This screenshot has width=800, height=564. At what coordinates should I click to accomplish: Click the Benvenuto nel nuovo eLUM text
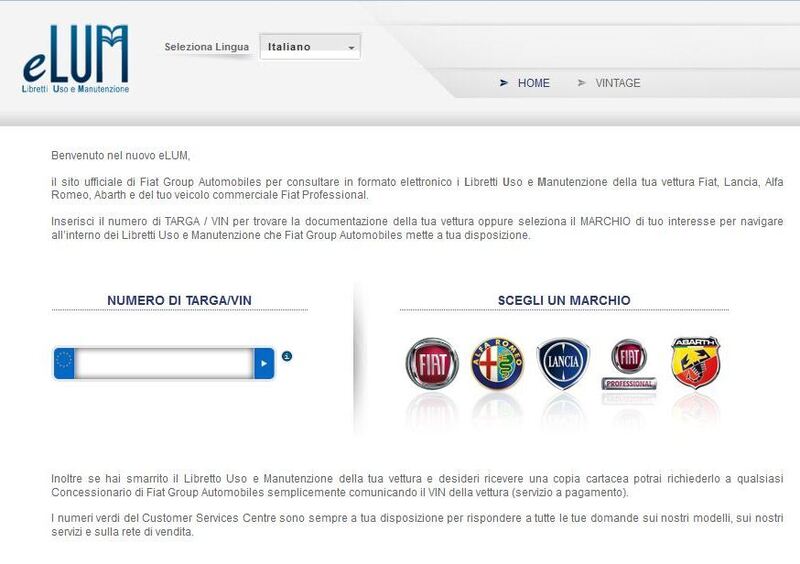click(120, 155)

· · · ·

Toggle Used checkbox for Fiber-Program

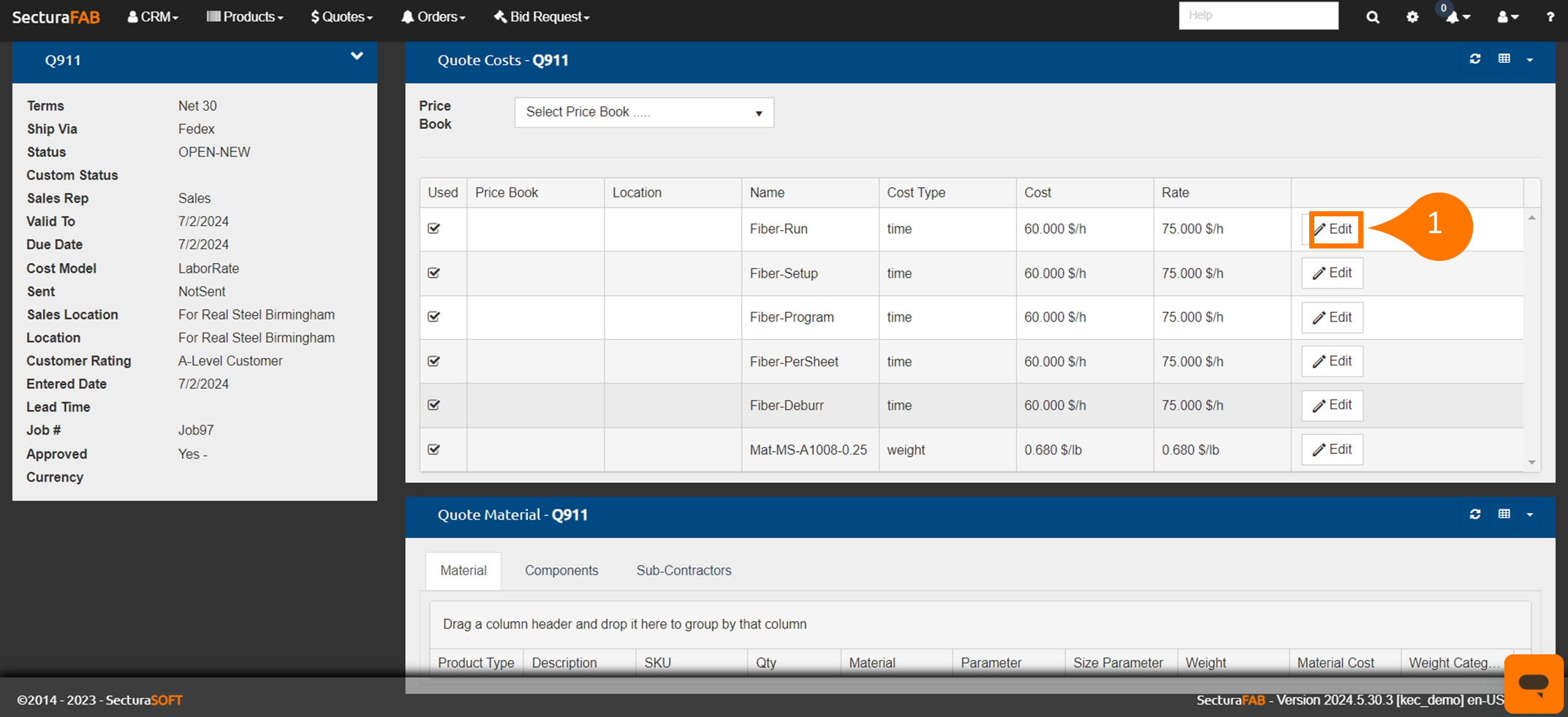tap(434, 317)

· · · ·

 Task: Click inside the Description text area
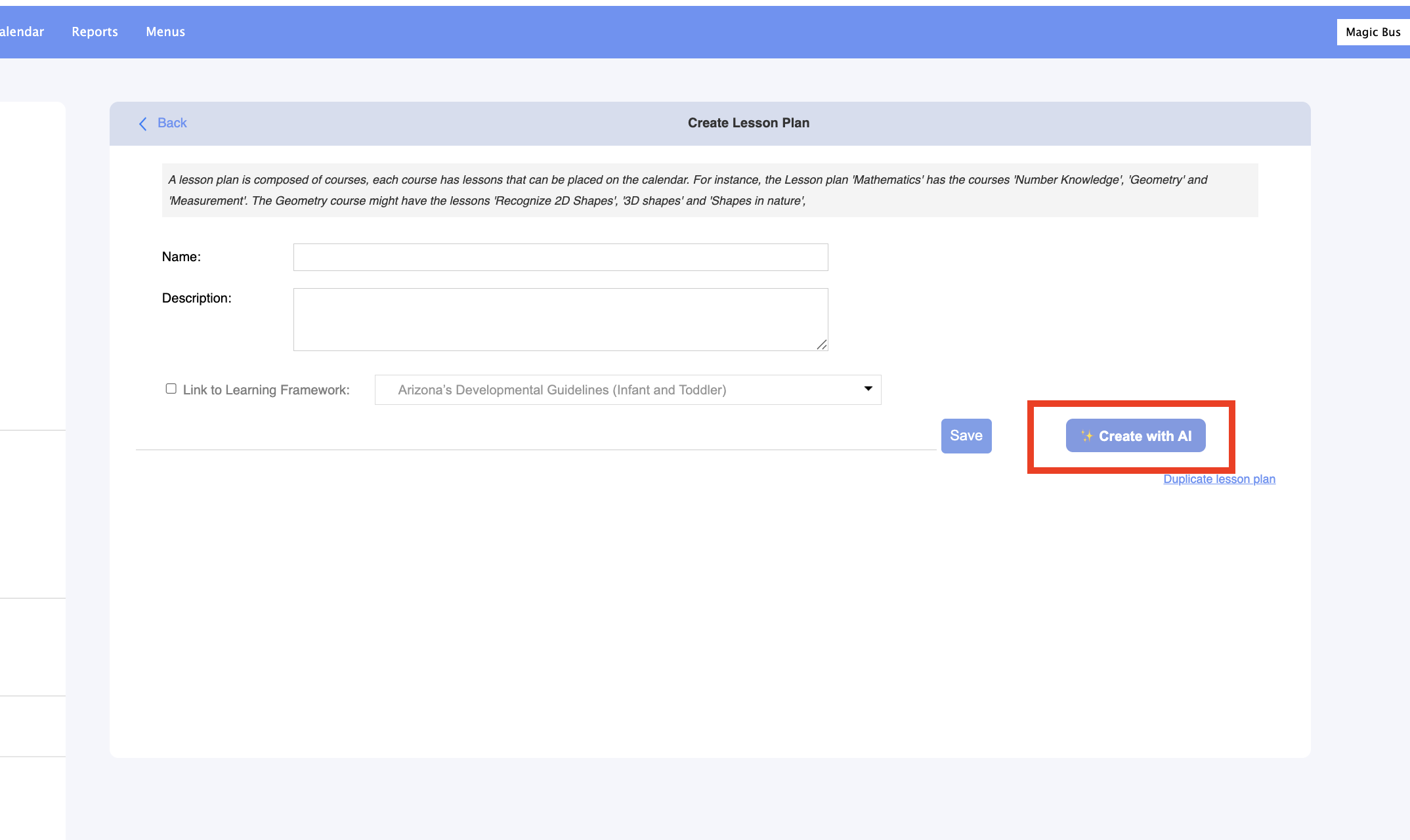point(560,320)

· · · ·

EXERCISE DESCRIPTION: Can you recast everything from the line containing "This screenshot has" down to the line containing "click(120, 155)" as a Markdown table with columns Row and Line, one row per line, blank lines left out and pictures omitted?

RESULT OF THIS EXERCISE:
| Row | Line |
|---|---|
| 1 | This screenshot has width=800, height=564. At what coordinates should I click to accomplish: Click the Benvenuto nel nuovo eLUM text |
| 2 | click(120, 155) |